Blood Tests to Diagnose Axial Spondyloarthritis

Reviewed by: HU Medical Review Board | Last reviewed: May 2020 | Last updated: June 2021

Diagnosing AxSpA spectrum conditions can be challenging. A variety of symptoms may be present, with or without visible changes on imaging tests. It’s important to have a thorough diagnostic process that includes a variety of things, including a medical history, physical examination, and if need be, various tests.

Tests can be helpful in confirming a diagnosis or providing more information about a condition. It is possible to have inconclusive results from tests and still be diagnosed with an AxSpA spectrum condition based on a medical history and physical examination. While tests can provide more information, they are not the only thing a diagnosis should be based upon.

Blood tests are used in the diagnostic process of AxSpA spectrum conditions, but should not be used as a singular evaluation for AxSpA spectrum conditions. Additionally, blood tests may be ordered to rule out other conditions that can cause joint pain such as rheumatoid arthritis, gout or lupus. Prior to prescribing medications for AxSpA, physicians may order blood tests to rule out infections including hepatitis and tuberculosis.

What are the blood tests for axial spondyloarthritis?

When blood tests are ordered to aid in diagnosing an AxSpA spectrum condition, the doctor will be looking for certain markers. Some of these markers can include genetic markers or markers for inflammation like certain proteins. The presence or absence of these markers does not necessarily mean you do or do not definitively have an AxSpA spectrum condition, but it can aid in confirming or helping to rule out a diagnosis.1,2

Genetic markers in blood tests

Many AxSpA spectrum conditions, particularly ankylosing spondylitis (AS), are associated with a specific human leukocyte antigen (HLA) gene called HLA-B27.1,3 HLAs help the immune system figure out which cells are normal and healthy, and which cells are harmful. There are nearly 30 genes that have been found to be associated with AS and AxSpA spectrum conditions, but HLA-B27 is by far the most common.1,3 More than 90 percent of people with AxSpA spectrum conditions have the HLA-B27 gene.1

Merely having the gene does not mean you definitely have or will develop a condition on the AxSpA spectrum, though. It just means you’re at higher risk than someone who does not have the gene. Conversely, not having the gene doesn’t mean you don’t have or can’t develop a condition on the AxSpA spectrum. Approximately 10 percent of people with AxSpA spectrum conditions have a negative blood test for the gene HLA-B27.1

Inflammation markers in blood tests

When part of your body is inflamed, extra proteins are released. These proteins are released from the part of the body that is inflamed, and then go into the bloodstream. Given that AxSpA spectrum conditions are inflammatory conditions, it makes sense to check for inflammation markers.
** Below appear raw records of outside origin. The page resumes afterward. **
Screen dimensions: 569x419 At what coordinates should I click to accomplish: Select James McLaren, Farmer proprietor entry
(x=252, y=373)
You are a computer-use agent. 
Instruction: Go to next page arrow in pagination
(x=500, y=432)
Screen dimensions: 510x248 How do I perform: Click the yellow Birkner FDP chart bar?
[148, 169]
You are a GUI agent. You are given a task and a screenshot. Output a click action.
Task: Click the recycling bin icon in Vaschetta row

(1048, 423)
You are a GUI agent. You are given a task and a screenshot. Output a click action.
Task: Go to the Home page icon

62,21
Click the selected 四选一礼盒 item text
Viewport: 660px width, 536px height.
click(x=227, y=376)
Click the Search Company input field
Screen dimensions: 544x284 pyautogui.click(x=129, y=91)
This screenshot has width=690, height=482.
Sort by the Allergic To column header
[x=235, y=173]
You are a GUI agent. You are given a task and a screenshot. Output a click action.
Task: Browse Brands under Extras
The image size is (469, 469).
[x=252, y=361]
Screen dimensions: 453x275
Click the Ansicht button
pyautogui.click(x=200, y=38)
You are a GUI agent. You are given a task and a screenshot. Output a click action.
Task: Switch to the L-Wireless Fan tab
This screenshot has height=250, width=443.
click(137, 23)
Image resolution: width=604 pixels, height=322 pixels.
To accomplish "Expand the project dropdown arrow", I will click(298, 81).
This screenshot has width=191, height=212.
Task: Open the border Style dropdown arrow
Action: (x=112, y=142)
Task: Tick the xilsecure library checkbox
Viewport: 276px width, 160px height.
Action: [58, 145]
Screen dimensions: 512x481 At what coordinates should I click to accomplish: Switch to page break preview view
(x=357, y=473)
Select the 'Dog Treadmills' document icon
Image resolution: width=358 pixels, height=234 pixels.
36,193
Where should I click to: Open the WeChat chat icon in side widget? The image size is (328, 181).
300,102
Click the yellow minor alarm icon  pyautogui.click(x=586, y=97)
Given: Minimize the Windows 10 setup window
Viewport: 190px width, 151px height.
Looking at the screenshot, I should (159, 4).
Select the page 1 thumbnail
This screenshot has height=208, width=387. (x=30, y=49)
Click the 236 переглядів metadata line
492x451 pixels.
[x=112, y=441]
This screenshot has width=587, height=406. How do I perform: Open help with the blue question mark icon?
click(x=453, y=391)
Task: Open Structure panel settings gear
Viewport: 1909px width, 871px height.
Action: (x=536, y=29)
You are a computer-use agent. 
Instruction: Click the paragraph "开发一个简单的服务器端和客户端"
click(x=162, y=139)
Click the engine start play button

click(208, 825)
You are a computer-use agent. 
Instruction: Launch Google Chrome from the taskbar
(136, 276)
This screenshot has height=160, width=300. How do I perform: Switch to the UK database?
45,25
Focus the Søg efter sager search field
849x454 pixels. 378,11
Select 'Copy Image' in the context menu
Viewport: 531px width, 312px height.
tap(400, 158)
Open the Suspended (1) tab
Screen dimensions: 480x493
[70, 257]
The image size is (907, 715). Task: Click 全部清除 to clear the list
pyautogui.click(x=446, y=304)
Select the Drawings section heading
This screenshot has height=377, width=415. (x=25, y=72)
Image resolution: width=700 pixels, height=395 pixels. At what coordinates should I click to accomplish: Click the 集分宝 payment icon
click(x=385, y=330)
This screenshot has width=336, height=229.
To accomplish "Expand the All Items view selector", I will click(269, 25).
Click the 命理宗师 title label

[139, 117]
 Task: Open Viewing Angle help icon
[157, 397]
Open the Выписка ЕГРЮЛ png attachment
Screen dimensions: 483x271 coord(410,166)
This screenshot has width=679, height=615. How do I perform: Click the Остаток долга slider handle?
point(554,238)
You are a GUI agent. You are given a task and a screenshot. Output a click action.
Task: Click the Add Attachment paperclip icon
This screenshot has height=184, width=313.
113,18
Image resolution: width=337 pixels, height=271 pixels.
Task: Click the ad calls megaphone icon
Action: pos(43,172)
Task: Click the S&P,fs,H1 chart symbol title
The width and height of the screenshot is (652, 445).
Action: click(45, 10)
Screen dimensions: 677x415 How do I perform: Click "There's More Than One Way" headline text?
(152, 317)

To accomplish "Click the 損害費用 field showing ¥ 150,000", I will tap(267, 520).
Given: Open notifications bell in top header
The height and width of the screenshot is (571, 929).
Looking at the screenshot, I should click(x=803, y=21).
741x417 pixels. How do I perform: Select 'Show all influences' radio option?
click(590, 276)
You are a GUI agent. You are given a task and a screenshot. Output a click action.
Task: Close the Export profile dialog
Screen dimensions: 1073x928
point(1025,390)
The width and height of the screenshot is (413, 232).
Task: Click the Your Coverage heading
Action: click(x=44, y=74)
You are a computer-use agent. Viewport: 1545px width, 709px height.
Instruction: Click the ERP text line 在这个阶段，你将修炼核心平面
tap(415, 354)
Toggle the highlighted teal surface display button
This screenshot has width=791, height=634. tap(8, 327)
Simply having inflammation markers on a blood test does not confirm or deny an AxSpA spectrum diagnosis. In approximately half of all AxSpA spectrum diagnoses, inflammation markers are within the normal range.1

Some of the inflammation markers tested for include erythrocyte sedimentation rate (ESR), C-reactive protein (CRP), and plasma viscosity (PV).

The ESR test, also called sed rate, measures how far red blood cells fall in a test tube in one hour.4 The farther they have fallen, the higher the inflammatory response in the body.4 The test does not diagnose what is causing the inflammation, it just provides an answer as to whether there is inflammation and how much.

When there is inflammation in the body, increased levels of C-reactive protein (CRP) occur. The CRP test measures the level of CRP in the blood. The high-sensitivity CRP test, or hs-CRP test, can also measure your risk of developing coronary artery disease, or narrowing of the arteries of your heart.5

In a plasma viscosity (PV) blood test, it measures many of the same things as an ESR test. It tests the thickness of the blood, in plainest terms. This can indirectly detect inflammation.6 It is not used as often as the other two tests.

When evaluating you for an AxSpA spectrum condition, your doctor might order one or all of these blood tests. They should be used in conjunction with other evaluation measures to provide as much information as possible for a possible diagnosis.